■ **EXCERPT PROVIDED**:

=== Section Start ===

“We want to see people get well,” declares Maureen Maguire, J.D., associate director of the American Psychiatric Association. She is pushing back against something that bedevils the crusade for full “parity” between mental and physical health services: the perception that some kinds of mental healthcare can go on for decades. Of course, the awkward truth is that they can.
A 1997 National Institutes of Health issue brief about “unresolved issues” regarding parity put the issue bluntly: “Especially troublesome to some employers,” it said, “is the possibility that parity legislation — insofar as it reduces financial barriers to treatment — may induce a large number of the ‘worried well’ to seek mental health services covered through their health insurance benefits. This group can be defined as those with relatively mild (if any) mental illness who simply do not have the urgency or severity of need exhibited by the seriously mentally ill.” The brief went on to cite filmmaker and actor Woody Allen and his many years in psychoanalysis.
There are two background issues here. One is the archaic but persistent view that there is something shameful about mental illness. Another is medicine’s relatively new emphasis not simply on battling disease but on ensuring optimal quality of life in the process. They intersect. Arguably, the image of Woody eternally on the couch,with an analyst’s bills that few of us could afford (even before the more controversial status he has acquired since 1997), is not the best antidote to the stubborn stigma. But it is now medicine’s charge not simply to extend our lives but to make them better. In that context, is there a gray area between “sick” and “well” in which psychotherapy helps essentially functional people function better? And if there is, must it be fully medicalized — and must we all pay for it with our premiums?
From 2015 to 2018, says the Centers for Disease Control and Prevention, 13.2% of American adults used prescribed antidepressant medications. Would they all be on society’s sick list without them? What about the fellow who regularly screws up at work because of an unresolved animus toward authority figures? People who keep gaining weight because food is some kind of substitute for love? The couple staying in a fundamentally dead marriage because life has taught them to fear taking risks? Or is it more accurate to say that with professional help such individuals can progress on a continuum toward deeper insight, better choices and richer fulfillment in life — with an indeterminate finish line?
Maybe once in a while we could all use a therapy session or two with a mental health professional, says Lynn Bufka, Ph.D., associate chief, practice transformation, of the American Psychological Association. While avowing that “therapy is not intended to be something you’re part of for the rest of your life,” she notes that many behavioral health issues come to light in visits to primary care doctors, who may not have the training, inclination or time to respond to them effectively. “There’s some powerful work demonstrating that a single session (with a mental health professional) can be very beneficial to individuals,” she says. “ ‘Tuneups’ around certain issues can really move people in the right
direction.”

=== Section End ===

Extend the article on mental health parity and insurance coverage for psychotherapy, picking up after its final sentence. The material after this point is not needed for the work here.

■ **LISTED RECORDS**:
=== Section Start ===

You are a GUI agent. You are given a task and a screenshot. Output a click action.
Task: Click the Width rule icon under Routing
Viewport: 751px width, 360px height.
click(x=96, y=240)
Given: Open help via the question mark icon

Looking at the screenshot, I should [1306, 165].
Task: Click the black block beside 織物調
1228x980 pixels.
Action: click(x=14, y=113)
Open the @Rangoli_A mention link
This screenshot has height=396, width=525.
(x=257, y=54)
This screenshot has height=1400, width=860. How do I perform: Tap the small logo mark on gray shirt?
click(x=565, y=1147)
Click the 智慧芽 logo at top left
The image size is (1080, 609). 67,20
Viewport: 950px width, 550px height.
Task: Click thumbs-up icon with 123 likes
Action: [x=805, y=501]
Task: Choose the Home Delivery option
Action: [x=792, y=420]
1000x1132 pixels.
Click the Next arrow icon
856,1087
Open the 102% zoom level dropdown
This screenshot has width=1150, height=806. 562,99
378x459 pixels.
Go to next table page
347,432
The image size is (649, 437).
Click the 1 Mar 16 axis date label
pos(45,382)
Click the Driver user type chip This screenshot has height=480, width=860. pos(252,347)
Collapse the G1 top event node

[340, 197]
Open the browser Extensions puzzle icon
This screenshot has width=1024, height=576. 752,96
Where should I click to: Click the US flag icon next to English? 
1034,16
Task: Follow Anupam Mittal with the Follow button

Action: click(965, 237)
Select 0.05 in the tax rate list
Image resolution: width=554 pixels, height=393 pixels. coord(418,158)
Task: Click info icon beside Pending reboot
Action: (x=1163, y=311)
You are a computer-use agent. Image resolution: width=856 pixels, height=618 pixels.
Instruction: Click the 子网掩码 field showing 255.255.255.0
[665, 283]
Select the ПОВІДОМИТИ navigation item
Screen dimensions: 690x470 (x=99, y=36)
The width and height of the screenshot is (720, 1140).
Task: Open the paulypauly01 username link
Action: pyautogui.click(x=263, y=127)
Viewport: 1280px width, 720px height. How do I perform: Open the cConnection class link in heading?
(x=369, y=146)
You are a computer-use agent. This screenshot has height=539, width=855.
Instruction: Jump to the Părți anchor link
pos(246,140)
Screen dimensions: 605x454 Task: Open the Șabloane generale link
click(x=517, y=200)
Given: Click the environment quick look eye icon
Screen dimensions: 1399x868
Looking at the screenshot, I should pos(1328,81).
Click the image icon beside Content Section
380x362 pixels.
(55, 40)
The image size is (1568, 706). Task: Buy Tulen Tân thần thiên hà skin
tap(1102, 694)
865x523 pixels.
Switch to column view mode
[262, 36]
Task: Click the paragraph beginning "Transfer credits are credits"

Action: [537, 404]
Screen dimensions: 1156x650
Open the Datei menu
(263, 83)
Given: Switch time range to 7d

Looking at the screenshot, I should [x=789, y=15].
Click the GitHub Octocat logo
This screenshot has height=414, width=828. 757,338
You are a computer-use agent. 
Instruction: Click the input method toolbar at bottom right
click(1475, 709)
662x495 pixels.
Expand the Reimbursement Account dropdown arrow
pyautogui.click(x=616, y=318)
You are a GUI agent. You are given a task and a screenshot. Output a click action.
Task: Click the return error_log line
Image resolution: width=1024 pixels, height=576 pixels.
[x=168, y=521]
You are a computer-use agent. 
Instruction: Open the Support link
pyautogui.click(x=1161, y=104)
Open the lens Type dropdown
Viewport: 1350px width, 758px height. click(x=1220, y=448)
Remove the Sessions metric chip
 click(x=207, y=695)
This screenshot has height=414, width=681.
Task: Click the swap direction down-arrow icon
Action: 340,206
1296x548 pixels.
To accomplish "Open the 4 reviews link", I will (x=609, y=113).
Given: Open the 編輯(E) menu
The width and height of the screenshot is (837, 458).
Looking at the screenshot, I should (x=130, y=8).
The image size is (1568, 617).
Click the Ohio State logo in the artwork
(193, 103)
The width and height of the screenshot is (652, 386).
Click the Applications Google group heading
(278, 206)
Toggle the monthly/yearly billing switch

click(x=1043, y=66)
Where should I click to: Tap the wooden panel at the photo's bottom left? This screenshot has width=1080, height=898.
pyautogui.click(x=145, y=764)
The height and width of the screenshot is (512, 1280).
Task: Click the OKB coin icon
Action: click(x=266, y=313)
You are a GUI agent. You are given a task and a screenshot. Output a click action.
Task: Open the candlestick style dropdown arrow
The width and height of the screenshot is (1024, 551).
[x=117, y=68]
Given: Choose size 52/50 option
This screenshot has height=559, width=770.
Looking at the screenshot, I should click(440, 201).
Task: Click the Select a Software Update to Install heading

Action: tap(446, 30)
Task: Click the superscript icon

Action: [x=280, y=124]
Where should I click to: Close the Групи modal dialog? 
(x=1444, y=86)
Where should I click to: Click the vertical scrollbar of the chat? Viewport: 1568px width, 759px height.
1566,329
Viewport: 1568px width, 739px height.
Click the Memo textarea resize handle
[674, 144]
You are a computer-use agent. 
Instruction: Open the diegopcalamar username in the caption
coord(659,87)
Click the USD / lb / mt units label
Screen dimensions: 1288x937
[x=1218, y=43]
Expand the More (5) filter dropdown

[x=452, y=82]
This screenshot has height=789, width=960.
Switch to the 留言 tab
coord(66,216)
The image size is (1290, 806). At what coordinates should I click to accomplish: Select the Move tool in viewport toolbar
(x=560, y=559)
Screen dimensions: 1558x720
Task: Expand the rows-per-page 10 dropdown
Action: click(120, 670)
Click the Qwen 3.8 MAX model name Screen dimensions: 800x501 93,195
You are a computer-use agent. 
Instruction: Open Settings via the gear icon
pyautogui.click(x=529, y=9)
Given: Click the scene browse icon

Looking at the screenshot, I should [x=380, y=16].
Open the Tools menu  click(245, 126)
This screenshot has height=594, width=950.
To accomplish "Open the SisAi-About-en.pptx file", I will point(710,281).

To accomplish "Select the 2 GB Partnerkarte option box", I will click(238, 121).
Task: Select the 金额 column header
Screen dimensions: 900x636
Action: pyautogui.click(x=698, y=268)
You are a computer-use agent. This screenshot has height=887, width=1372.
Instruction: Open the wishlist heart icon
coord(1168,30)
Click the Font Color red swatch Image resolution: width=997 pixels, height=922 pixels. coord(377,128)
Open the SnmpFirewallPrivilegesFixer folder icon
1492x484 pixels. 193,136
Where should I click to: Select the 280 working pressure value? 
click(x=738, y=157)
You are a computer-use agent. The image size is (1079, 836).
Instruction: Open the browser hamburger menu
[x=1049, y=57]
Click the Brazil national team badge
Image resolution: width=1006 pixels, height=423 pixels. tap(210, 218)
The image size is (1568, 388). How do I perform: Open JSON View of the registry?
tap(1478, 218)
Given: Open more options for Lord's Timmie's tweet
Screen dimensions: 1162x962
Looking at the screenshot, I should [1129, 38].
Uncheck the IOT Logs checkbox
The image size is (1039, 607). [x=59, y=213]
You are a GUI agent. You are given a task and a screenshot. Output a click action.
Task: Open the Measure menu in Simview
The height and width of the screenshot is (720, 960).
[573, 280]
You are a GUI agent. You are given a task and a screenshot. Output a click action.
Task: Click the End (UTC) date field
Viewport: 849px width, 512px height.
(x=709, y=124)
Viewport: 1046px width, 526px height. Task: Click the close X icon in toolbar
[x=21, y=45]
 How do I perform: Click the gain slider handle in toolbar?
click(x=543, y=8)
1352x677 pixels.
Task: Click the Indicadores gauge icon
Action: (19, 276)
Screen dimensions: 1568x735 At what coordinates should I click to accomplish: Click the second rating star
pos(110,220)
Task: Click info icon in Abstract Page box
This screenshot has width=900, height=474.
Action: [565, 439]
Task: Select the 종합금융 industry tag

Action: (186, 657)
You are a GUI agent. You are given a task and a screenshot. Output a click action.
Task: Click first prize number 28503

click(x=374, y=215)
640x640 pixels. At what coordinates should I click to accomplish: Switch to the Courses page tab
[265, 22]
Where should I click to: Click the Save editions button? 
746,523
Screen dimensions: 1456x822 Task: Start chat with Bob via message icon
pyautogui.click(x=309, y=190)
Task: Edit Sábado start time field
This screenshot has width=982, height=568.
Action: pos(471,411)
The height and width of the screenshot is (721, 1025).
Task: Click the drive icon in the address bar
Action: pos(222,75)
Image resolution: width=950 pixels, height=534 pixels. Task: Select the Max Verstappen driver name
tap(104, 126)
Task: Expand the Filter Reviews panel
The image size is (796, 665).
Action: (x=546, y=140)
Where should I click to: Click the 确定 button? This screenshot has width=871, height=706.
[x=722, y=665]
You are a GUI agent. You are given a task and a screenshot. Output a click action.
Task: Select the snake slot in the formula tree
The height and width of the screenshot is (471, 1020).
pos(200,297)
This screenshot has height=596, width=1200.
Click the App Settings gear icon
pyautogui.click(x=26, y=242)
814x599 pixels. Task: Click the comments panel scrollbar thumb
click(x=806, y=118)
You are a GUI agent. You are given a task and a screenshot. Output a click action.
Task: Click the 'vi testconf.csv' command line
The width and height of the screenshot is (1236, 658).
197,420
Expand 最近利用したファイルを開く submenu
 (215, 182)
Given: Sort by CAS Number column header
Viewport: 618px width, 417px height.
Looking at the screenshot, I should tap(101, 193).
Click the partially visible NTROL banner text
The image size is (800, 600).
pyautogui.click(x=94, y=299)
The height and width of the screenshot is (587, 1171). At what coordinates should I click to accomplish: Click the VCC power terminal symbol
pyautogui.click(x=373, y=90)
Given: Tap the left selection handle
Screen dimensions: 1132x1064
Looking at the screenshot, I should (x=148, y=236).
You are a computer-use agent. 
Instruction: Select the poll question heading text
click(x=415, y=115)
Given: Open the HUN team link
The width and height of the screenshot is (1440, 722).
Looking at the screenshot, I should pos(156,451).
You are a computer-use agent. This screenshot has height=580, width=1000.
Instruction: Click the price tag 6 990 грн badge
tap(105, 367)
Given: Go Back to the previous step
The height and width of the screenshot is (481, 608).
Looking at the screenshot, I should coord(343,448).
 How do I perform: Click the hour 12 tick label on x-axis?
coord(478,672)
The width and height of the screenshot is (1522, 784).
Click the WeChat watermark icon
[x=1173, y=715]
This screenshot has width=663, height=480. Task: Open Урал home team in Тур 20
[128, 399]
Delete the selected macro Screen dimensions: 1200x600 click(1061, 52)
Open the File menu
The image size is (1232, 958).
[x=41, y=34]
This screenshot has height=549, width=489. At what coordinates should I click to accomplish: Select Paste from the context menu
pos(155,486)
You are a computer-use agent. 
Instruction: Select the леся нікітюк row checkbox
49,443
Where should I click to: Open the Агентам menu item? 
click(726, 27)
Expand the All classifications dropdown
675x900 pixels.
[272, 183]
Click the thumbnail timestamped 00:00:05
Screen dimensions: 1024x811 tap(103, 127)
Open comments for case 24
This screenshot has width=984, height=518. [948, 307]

=== Section End ===

■ **EXERCISE ANSWER**:
For health plans, defining what treatments ought to be covered comes down to determinations of “medical necessity.” In the recent case of Wit v. United Behavioral Health, a managed care company was accused of using its own guidelines for what was needed instead of “professionally developed standards of care,” as Michelle L. Bedoya explains in a Health Affairs article published in May 2023. In 2019,a district court judge found for the plaintiffs because “in the name of cost saving, a major healthcare company ignored the legal standard of care in favor of arbitrary rules untethered to applicable professional norms undergirding plan coverage rules.”
Yet in 2022, a circuit court reversed the district court’s ruling, finding that the health plan’s interpretation of the rules was “not unreasonable.” Bedoya argues that the circuit court did not address the district court’s central analysis — the plaintiffs have filed a petition for rehearing — and she cites a report by the Departments of Labor, Treasury, and Health and Human Services contending that administration of the Mental Health Parity and Addiction Equity Act of 2008 gives health plans so much leeway in defining covered benefits that their “subjective determinations” result in “standards for parity that vary from plan to plan.”
Asked whether there is some portion of mental and emotional health treatment that ought to be considered elective self-improvement rather than strict medical necessity, Tim Clement, M.P.H., Maguire’s colleague at the American Psychiatric Association and the director of legislative development, acknowledges the possibility but quickly pivots.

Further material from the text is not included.